In our current study, we didn’t observe a perfect inverse correlation between NMI and COX-2 in our randomly selected 4 cell lines. Two cell lines H322 and H1299 showed low NMI expression but negative COX-2 expression. This may reflect the complex regulatory network of COX-2 in cancer cells. Actually, many other factors, such as IL-1 and HIF1α, have been identified to regulate COX-2 expression. It’s possible that these unknown factors may interfere with NMI/COX-2 signaling. However, in a much larger cohort of clinical samples, we observed a statistically significant inverse correlation between NMI and COX-2.
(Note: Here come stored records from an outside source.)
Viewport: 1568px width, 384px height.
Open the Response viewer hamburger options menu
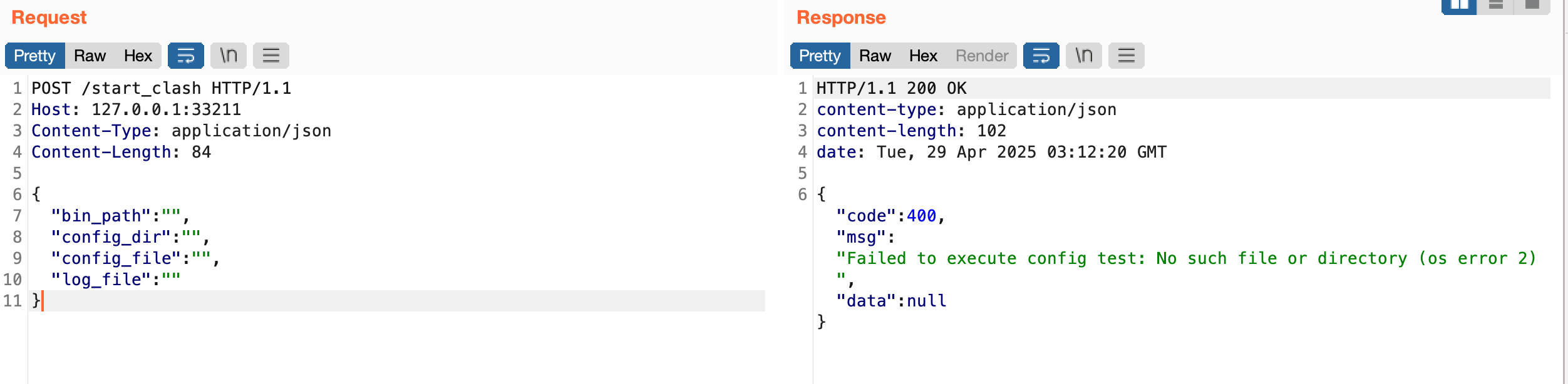pyautogui.click(x=1126, y=56)
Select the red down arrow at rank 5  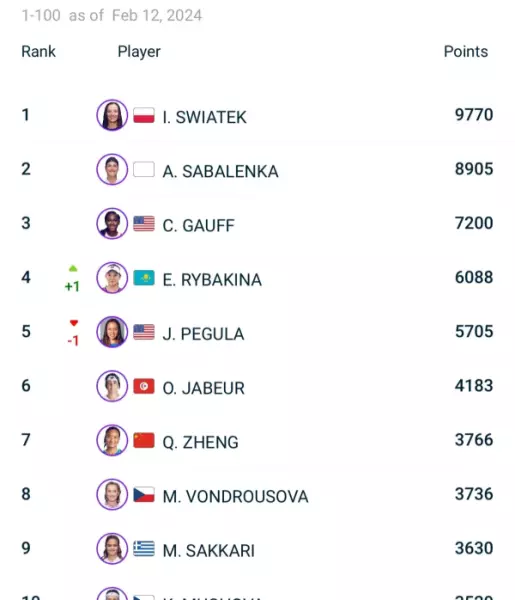pos(74,323)
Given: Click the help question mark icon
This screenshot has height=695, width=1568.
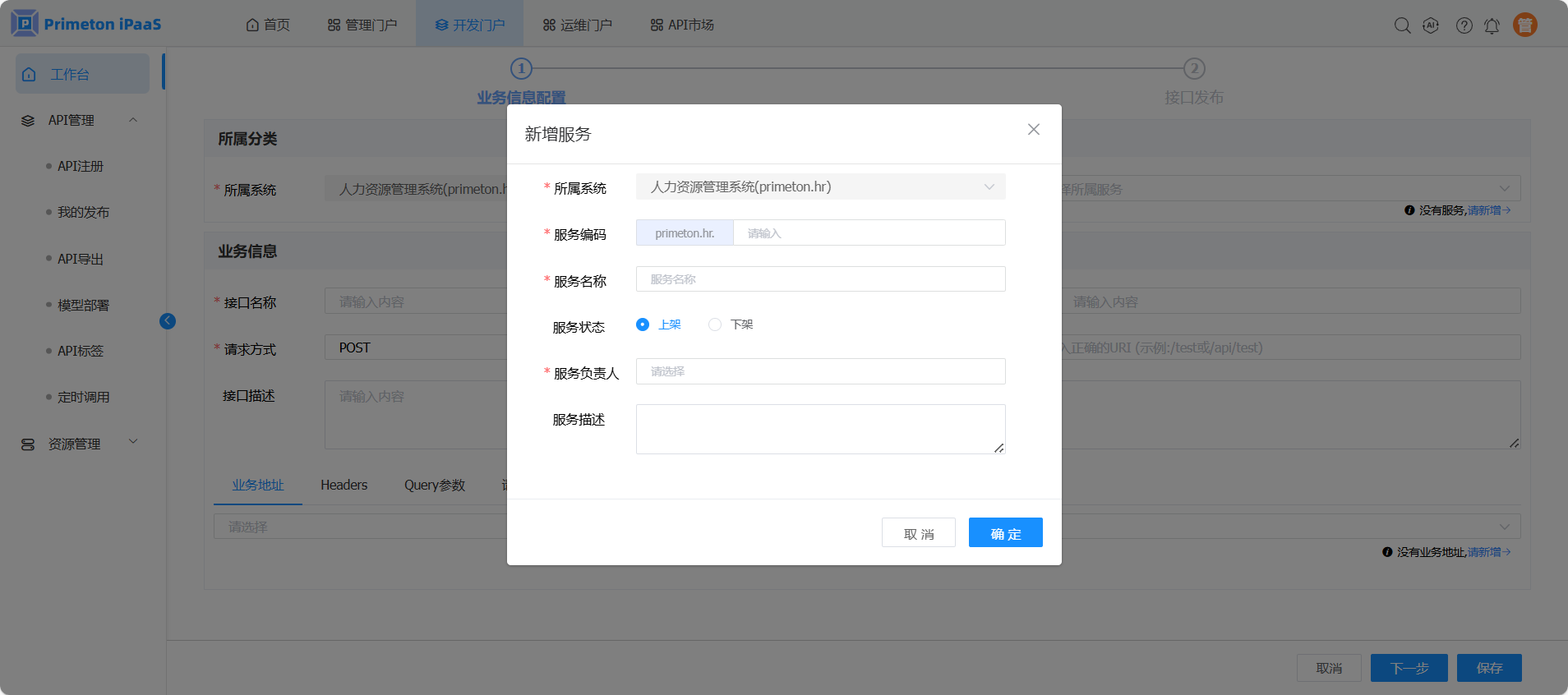Looking at the screenshot, I should pos(1464,25).
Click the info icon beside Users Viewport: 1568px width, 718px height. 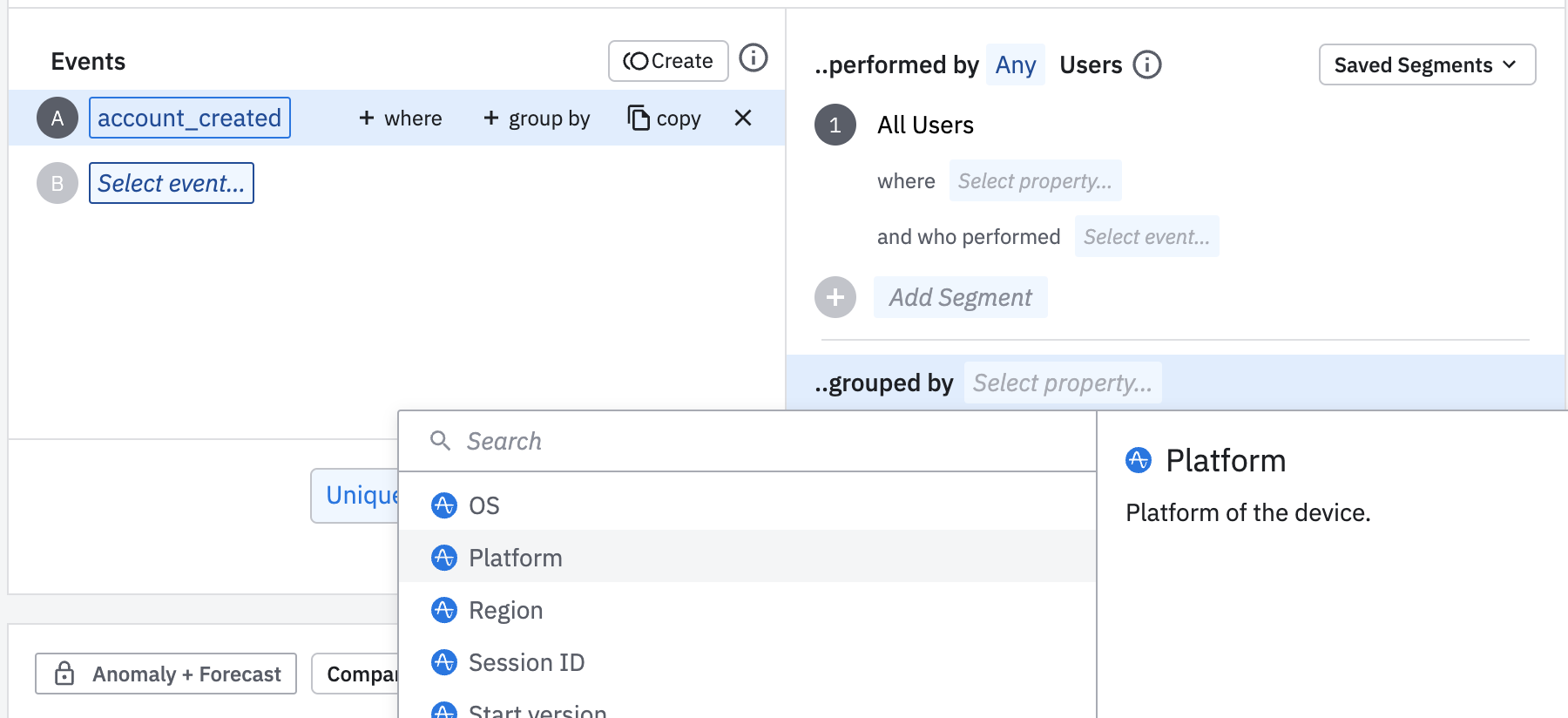pyautogui.click(x=1146, y=64)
As a common transcriptional coactivator, p300 has been proved to be involved in the regulation of COX-2 gene expression. We therefore hypothesized that p300 interact with NMI, and they have opposite effect on the regulation of COX-2 expression. Our data supported the hypothesis that overexpression of NMI reduced nuclear p300 localization and the acetylation of its targets p50 and p65 NF-kB. Moreover, the elevated p300 level could rescue the inhibition of COX-2 expression and cell proliferation in NMI overexpressed cells. These data indicate p300 may play an important role in the NMI-mediated regulation of COX-2 expression in lung adenocarcinoma cells. Further studies are needed to confirm the detailed molecular mechanisms by which NMI regulates COX-2 expression.